Monday, August 10, 2009

Drivers Wanted!

fuel efficient


The cash for clunkers rebate program looks like it is a great success. The first $2. bn allotted to the program was used up within two weeks. The recently approved additional allocation of $1. bn for the program will no doubt be taken advantage of by consumers. American's always keen to do a deal and can't wait to drive away in a brand new ride unwritten in part by our most favorite relative, Uncle Sam.

The government's goals of the cash for clunkers program are being achieved. The program will have a positive environmental impact as more fuel efficient vehicles replace the old gas guzzling clunkers. The program has also allowed car manufacturers to liquidate 2009 inventories that were piled high due to tepid demand borne from the recession and credit crisis. The program may also help cure consumers recession psychology and their new found aversion to purchasing new stuff.

It is hoped that this boost to car manufacturers may kick start the economy. Ford Motor Company's recent positive earnings announcement and GMs and Chrysler's arrest of declining quarterly sales are one of the "green shoots" of recovery pointed to by politicians and economists. However a huge question remains concerning how to incubate long term sustainable drivers that will end the recession? The $600 tax rebate checks sent out by Paulson last year provided a temporary boost to the economy. Its effects did little more the forestalling the more deleterious effects of the growing recession. See The Charge of the Light Brigade. Hopefully cash for clunkers will help to kick start some recovery momentum to an economy aching for relief from systemic malaise.

The US economy has grown overly dependent on a few industry sectors that include services, real estate, banking and construction. The SME service sectors have been devastated by the contraction of credit, unemployment and the curtailment of consumer demand brought on by the recession. During the good times, these sectors were driving economic growth and expansion. Unfortunately these sectors remain conspicuously absent as leading drivers in the new emerging economy. Macroeconomic factors unpinning recovery continue to be negative for these sectors. Hi tech and manufacturing seen as critical to a lasting recovery have also been a bit lethargic. These industries are capital intensive and with the capital markets still seeking a firm recovery footing these sectors will remain weak.

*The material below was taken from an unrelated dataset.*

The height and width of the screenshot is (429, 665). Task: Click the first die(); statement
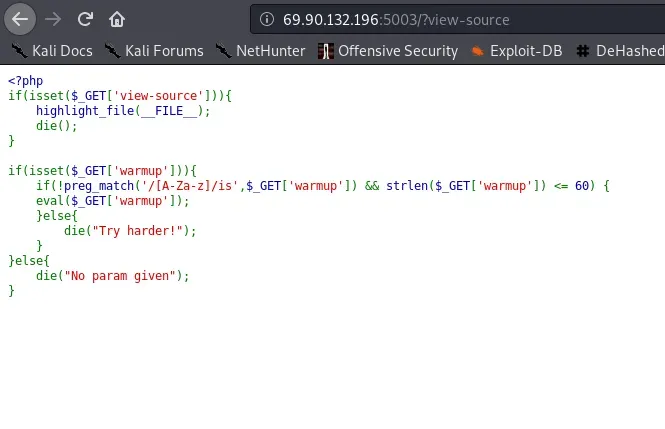pyautogui.click(x=56, y=126)
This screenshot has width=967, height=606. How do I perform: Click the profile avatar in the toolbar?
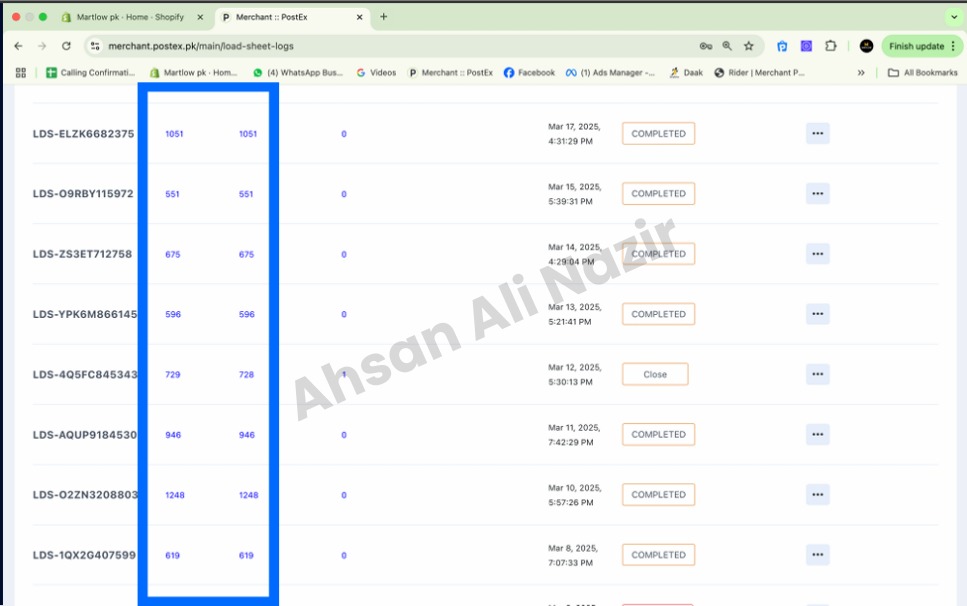[x=866, y=46]
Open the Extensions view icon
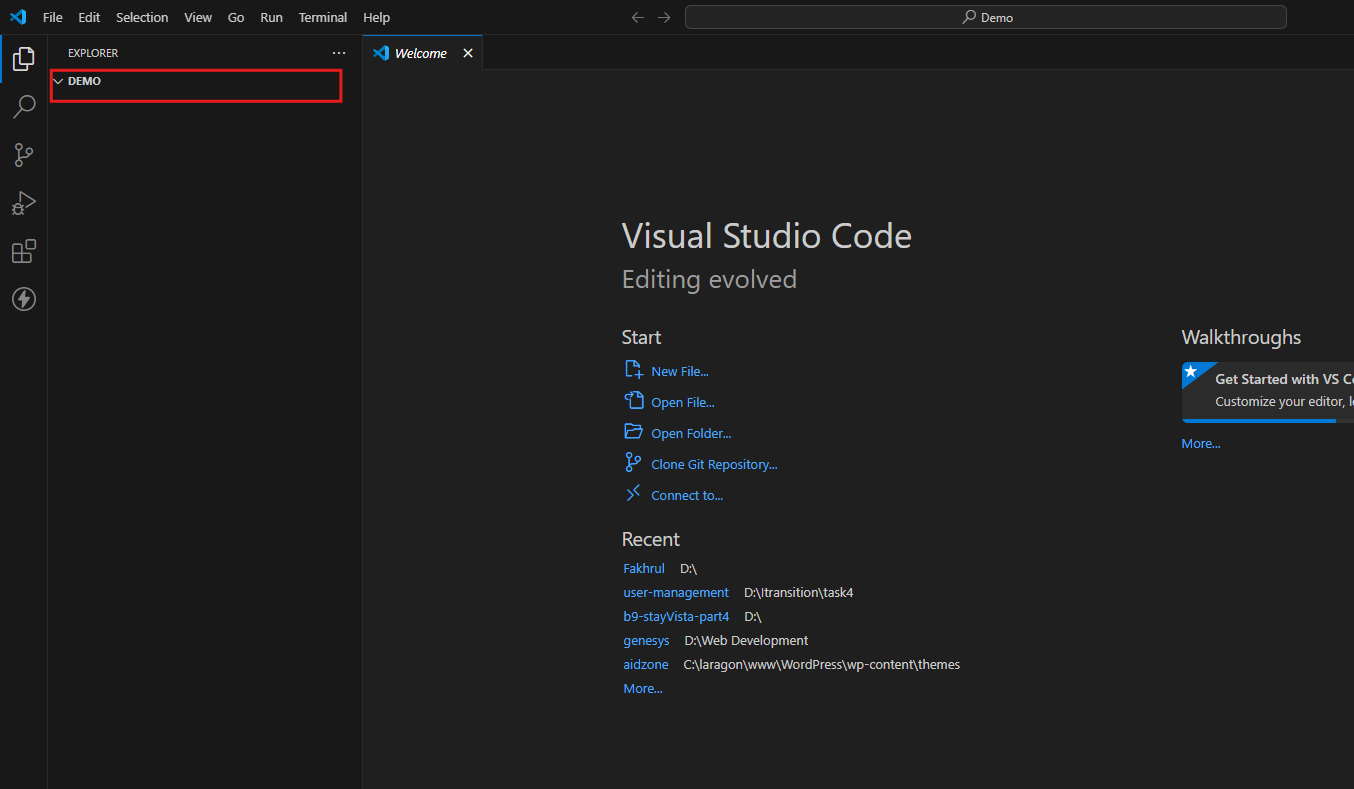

Health care and pharmaceuticals are key sectors in the US economy, but political uncertainty around reforming industry practices and much needed restructuring hampers the sectors ability to assume a leading position in recovery scenarios.

Last year Sum2 published The Hamilton Plan, a Ten Point Program to incubate small midsized enterprise (SME) manufacturers. At its core, the plan seeks to encourage capital formation initiatives from public and private sources. Manufacturing is key to any sustainable economic recovery. Our ability and desire to link manufacturing to the entrepreneurial capabilities and business skills of SME's to address targeted needs could well be the drivers that finally steer us out of the recession.